Your objective: Quote exactly the lines running from the line with "Where should I click to: Click the add" to the end of the entries, including both, and nothing else.

Stored items:
+++++

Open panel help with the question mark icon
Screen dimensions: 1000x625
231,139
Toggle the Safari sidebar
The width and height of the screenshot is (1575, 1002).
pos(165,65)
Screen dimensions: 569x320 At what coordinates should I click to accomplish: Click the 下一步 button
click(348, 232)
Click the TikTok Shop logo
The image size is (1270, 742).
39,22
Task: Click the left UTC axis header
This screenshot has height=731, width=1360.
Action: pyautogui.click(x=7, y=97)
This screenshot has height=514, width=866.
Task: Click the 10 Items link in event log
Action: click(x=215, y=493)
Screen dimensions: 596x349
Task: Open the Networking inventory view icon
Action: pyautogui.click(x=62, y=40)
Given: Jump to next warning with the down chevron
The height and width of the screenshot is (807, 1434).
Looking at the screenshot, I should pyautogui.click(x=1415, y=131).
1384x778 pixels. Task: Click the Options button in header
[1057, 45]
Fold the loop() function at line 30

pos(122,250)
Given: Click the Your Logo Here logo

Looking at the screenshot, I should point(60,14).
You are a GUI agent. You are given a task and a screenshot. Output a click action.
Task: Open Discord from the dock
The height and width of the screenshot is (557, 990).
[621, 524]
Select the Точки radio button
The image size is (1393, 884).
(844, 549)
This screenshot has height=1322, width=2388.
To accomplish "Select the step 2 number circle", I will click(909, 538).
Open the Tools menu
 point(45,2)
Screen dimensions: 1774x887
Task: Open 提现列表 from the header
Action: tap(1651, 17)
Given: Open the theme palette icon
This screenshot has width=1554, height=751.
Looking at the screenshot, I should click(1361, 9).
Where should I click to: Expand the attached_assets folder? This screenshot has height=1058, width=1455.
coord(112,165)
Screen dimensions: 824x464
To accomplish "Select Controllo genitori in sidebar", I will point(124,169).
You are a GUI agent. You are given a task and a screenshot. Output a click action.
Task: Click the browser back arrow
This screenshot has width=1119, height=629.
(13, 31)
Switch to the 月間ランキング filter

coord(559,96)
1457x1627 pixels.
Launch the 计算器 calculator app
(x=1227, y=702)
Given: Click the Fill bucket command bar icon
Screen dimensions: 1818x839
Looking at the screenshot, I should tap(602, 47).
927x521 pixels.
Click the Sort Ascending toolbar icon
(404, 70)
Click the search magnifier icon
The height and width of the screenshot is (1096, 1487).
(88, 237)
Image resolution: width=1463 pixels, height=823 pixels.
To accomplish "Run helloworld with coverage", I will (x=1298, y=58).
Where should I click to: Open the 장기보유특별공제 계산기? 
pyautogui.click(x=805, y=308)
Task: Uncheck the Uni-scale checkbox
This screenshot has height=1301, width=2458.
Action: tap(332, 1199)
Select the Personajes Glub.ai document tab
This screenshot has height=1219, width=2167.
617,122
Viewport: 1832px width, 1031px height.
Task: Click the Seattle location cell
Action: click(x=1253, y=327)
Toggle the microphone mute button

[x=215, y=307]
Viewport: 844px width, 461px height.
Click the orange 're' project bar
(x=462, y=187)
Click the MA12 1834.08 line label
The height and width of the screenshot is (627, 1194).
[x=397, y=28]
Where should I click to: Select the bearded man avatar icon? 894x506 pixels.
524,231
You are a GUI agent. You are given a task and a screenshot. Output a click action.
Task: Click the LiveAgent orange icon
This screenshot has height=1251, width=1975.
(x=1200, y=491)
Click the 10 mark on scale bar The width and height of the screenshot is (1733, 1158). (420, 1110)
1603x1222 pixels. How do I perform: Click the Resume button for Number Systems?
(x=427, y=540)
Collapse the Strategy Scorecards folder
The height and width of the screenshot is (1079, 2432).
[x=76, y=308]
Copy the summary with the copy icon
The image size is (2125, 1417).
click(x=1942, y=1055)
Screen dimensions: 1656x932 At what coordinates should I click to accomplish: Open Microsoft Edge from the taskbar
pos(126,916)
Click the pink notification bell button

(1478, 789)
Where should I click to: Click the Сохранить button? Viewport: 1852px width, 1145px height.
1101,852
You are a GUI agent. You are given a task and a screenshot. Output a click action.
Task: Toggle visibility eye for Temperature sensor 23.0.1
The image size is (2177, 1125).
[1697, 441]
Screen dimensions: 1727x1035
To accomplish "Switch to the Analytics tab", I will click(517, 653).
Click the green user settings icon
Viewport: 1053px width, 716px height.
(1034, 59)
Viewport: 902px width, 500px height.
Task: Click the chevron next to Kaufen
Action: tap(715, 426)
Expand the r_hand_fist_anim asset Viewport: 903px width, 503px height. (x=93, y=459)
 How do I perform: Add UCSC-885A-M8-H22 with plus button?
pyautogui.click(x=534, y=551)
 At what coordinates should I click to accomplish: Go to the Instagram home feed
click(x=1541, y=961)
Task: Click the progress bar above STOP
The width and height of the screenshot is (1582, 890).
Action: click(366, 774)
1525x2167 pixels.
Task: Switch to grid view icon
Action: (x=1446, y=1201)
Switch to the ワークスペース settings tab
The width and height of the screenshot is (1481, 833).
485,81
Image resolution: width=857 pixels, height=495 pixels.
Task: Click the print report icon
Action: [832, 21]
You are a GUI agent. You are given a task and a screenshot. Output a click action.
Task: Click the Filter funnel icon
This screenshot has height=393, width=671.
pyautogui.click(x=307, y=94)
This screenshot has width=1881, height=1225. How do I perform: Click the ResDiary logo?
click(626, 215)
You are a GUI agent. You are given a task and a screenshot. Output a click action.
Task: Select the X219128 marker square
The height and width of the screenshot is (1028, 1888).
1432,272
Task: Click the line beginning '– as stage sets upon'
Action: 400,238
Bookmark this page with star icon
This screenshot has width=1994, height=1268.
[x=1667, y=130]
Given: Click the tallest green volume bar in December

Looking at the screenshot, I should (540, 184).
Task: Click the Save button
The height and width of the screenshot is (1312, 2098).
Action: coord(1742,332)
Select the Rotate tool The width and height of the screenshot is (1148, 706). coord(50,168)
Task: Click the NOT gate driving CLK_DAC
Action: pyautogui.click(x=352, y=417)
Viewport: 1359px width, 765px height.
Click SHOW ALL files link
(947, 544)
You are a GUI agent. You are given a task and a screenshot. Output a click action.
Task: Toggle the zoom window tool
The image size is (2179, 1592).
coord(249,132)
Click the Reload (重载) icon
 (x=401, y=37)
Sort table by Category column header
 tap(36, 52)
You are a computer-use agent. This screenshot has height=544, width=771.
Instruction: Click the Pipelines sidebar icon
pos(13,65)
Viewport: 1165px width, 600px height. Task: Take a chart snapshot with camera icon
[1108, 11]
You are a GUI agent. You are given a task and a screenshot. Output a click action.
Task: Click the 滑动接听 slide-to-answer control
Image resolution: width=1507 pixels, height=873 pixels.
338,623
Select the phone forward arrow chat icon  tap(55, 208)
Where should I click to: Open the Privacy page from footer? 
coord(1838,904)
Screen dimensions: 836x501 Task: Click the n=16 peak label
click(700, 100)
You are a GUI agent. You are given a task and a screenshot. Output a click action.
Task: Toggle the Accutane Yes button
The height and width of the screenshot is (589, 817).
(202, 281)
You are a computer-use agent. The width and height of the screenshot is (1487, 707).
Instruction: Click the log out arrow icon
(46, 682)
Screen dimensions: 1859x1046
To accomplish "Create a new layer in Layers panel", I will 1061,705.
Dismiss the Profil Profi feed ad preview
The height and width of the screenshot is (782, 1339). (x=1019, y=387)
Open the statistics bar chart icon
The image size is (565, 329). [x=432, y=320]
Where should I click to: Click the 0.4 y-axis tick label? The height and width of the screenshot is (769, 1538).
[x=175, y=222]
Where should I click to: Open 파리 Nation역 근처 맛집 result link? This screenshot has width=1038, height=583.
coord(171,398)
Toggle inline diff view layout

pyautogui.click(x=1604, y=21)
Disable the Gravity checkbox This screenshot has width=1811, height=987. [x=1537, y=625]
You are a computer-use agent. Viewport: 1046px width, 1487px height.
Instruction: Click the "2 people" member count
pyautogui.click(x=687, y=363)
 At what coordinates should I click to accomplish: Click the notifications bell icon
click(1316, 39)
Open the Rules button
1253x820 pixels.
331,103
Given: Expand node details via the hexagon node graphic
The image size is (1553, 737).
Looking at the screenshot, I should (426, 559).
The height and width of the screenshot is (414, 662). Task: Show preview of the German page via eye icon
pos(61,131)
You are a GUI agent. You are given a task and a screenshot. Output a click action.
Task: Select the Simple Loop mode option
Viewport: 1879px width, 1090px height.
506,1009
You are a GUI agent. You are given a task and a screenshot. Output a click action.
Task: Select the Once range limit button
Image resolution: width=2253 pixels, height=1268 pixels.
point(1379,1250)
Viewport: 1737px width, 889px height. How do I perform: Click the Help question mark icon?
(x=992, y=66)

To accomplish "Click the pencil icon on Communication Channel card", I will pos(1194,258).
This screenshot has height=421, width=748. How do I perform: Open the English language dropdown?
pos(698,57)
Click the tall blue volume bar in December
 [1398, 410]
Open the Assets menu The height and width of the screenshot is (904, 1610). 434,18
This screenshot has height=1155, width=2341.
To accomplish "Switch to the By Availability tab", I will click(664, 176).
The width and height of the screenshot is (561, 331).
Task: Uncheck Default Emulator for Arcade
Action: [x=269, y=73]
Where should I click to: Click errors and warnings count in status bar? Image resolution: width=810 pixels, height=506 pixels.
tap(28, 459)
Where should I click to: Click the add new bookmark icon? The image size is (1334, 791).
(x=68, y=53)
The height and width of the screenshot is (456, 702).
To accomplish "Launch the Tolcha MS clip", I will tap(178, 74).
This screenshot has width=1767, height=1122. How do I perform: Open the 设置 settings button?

+++++

Response below:
Where should I click to: Click the add new bookmark icon? The image size is (1334, 791).
(x=68, y=53)
The height and width of the screenshot is (456, 702).
To accomplish "Launch the Tolcha MS clip", I will tap(178, 74).
This screenshot has width=1767, height=1122. How do I perform: Open the 设置 settings button?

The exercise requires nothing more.